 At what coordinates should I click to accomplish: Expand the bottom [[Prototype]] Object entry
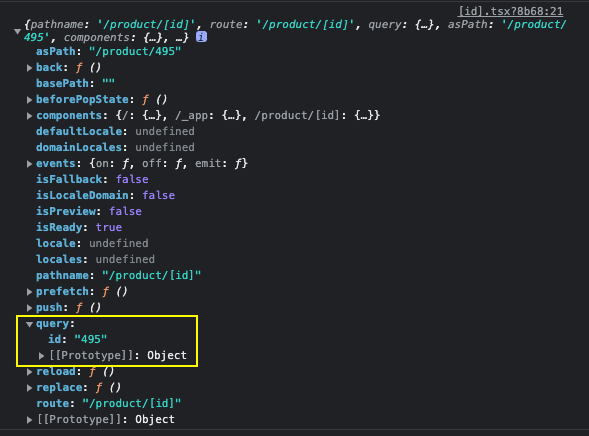[29, 420]
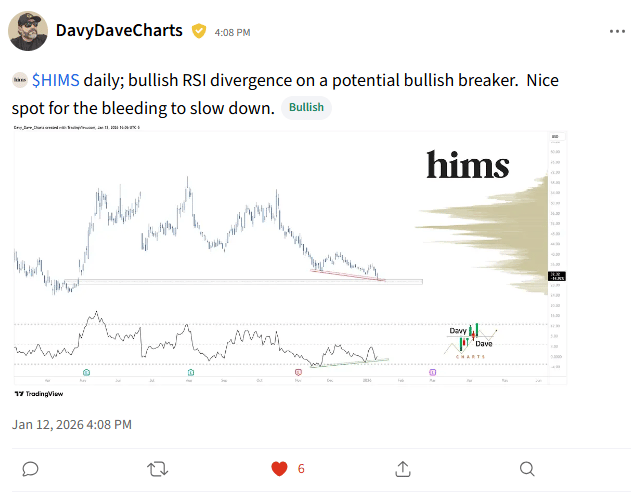
Task: Click the Davy Dave Charts watermark logo
Action: (x=470, y=341)
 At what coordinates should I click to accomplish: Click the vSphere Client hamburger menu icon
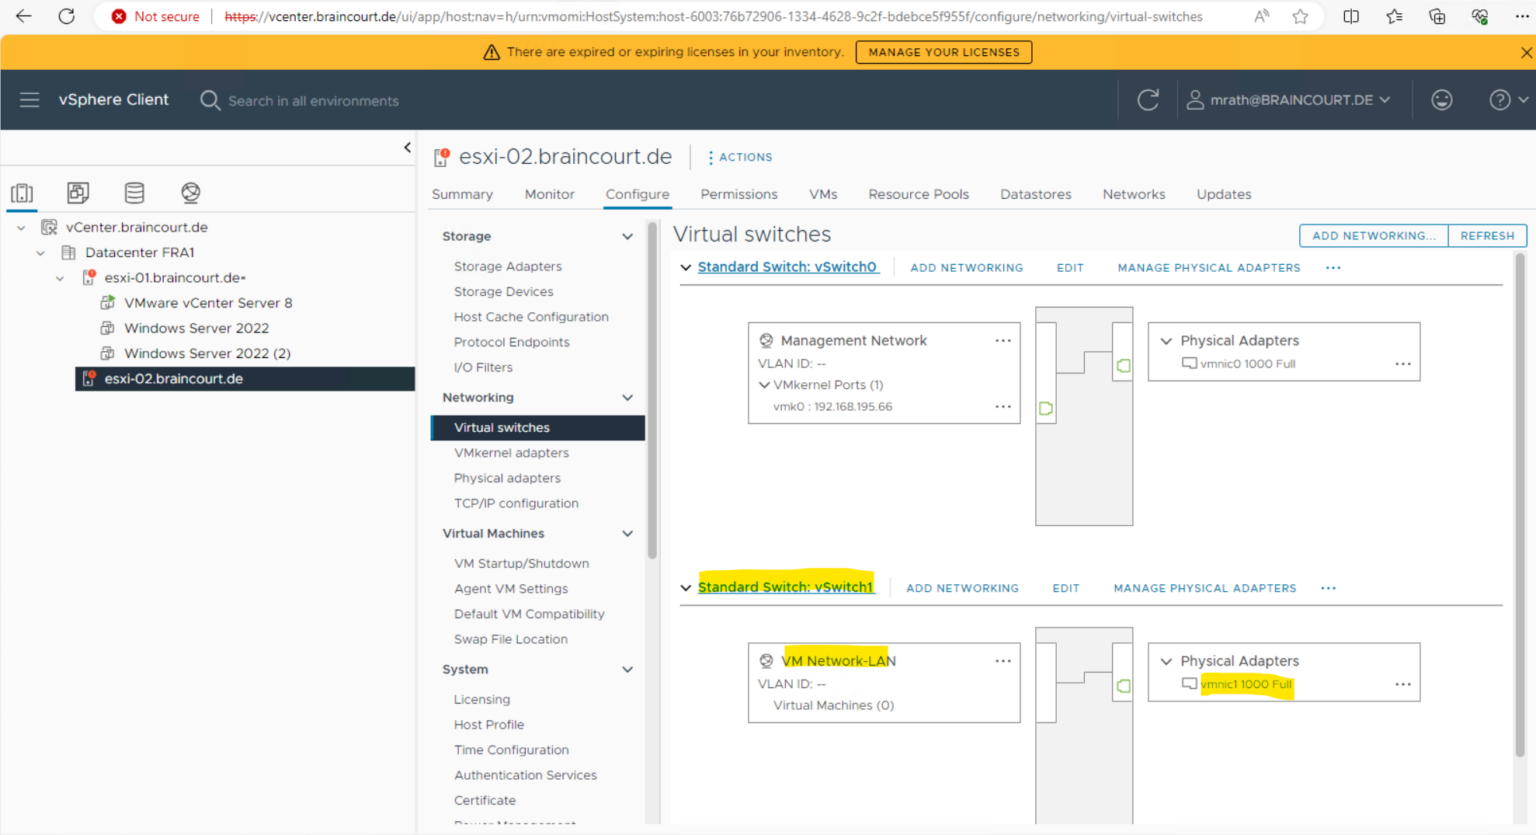[x=30, y=100]
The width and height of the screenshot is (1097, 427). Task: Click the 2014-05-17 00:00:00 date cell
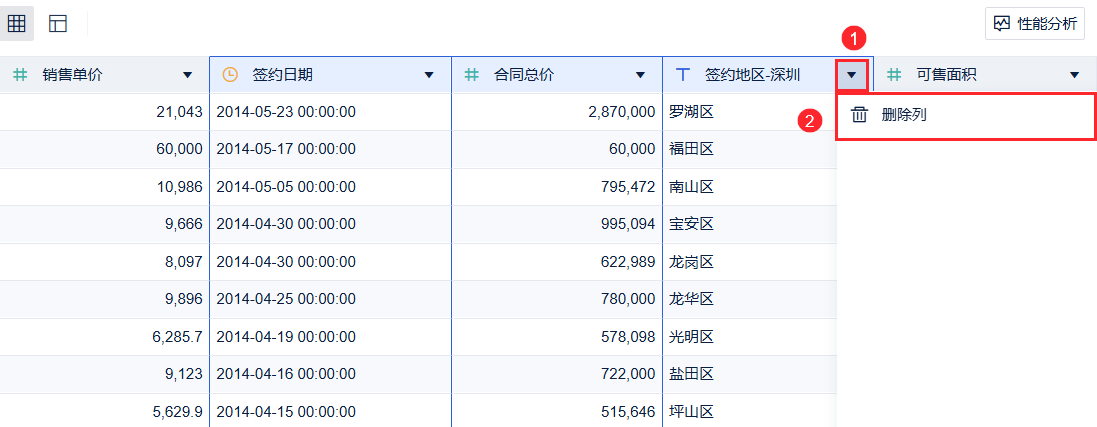pyautogui.click(x=286, y=149)
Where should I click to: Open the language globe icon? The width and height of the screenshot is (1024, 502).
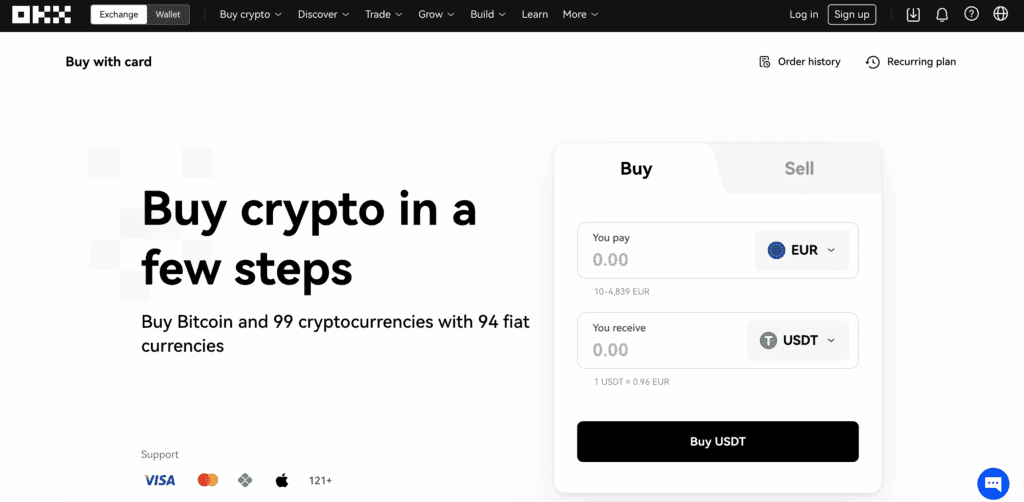click(1000, 14)
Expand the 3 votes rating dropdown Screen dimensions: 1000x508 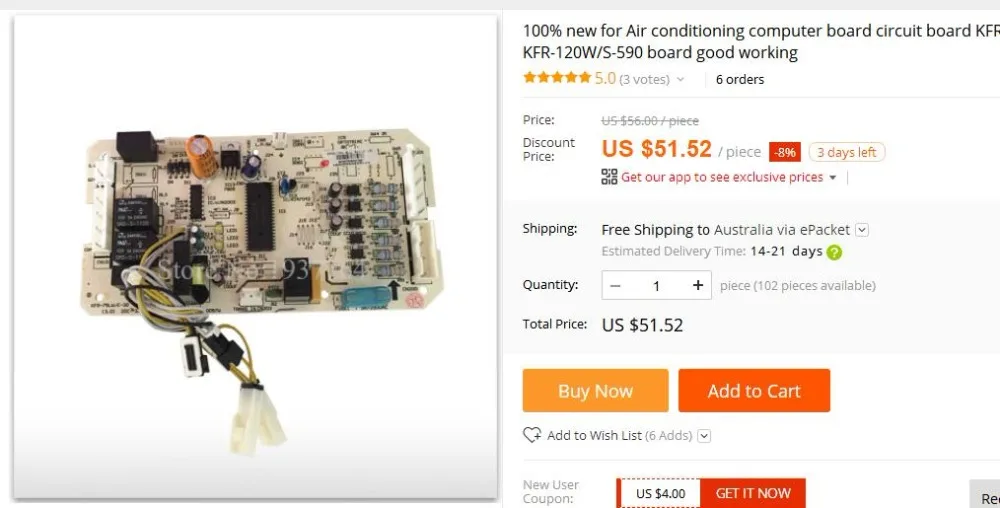(681, 79)
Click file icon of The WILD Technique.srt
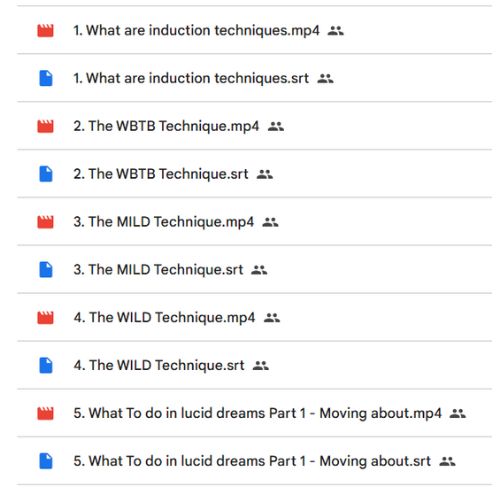This screenshot has height=500, width=500. [46, 365]
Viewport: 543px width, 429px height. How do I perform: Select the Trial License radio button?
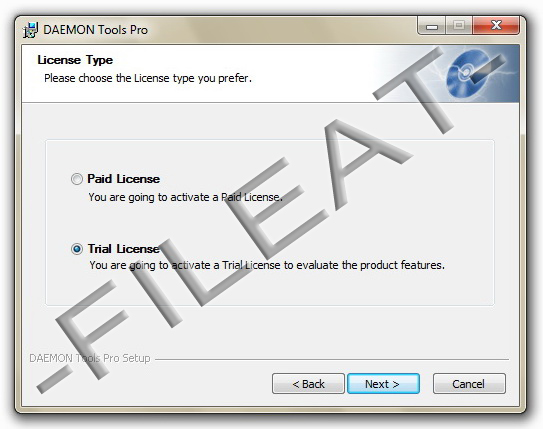tap(77, 249)
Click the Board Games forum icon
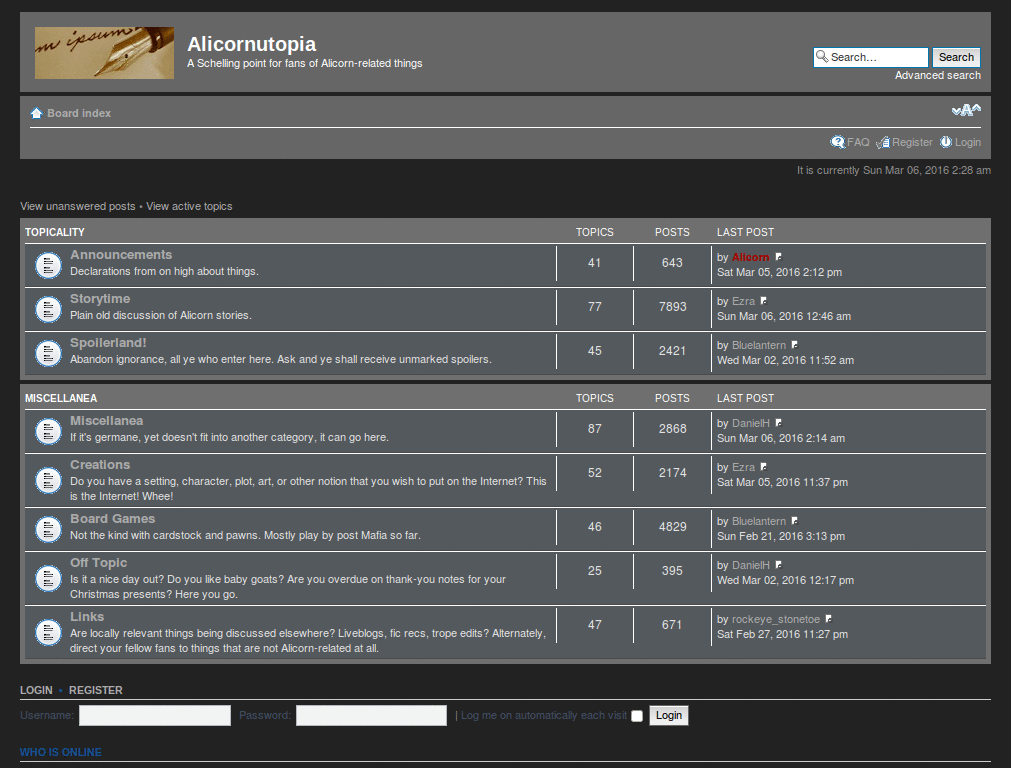Image resolution: width=1024 pixels, height=768 pixels. click(x=48, y=529)
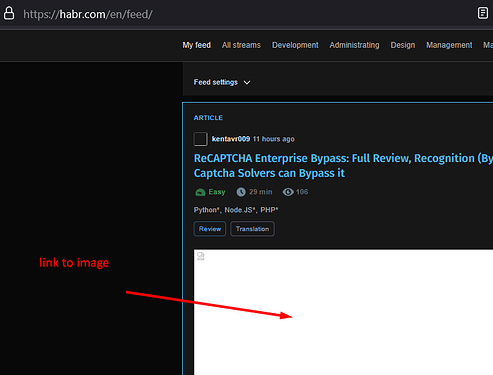Image resolution: width=493 pixels, height=375 pixels.
Task: Open All streams tab
Action: tap(241, 45)
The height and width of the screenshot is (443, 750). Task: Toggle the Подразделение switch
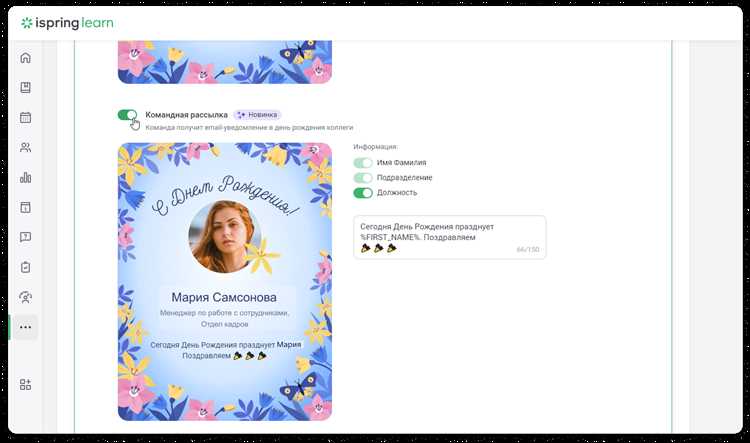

◆ **Work item**
What you return must match, line for line, the span from the line containing "Viewport: 543px width, 429px" through the last line of the listing above, with every picture omitted.

◆ **Task response**
Viewport: 543px width, 429px height. How do I perform: Select the Trial License radio button?
tap(77, 249)
Click the Board Games forum icon
Image resolution: width=1024 pixels, height=768 pixels. click(x=48, y=529)
Image resolution: width=493 pixels, height=375 pixels.
Task: Open All streams tab
Action: tap(241, 45)
The height and width of the screenshot is (443, 750). Task: Toggle the Подразделение switch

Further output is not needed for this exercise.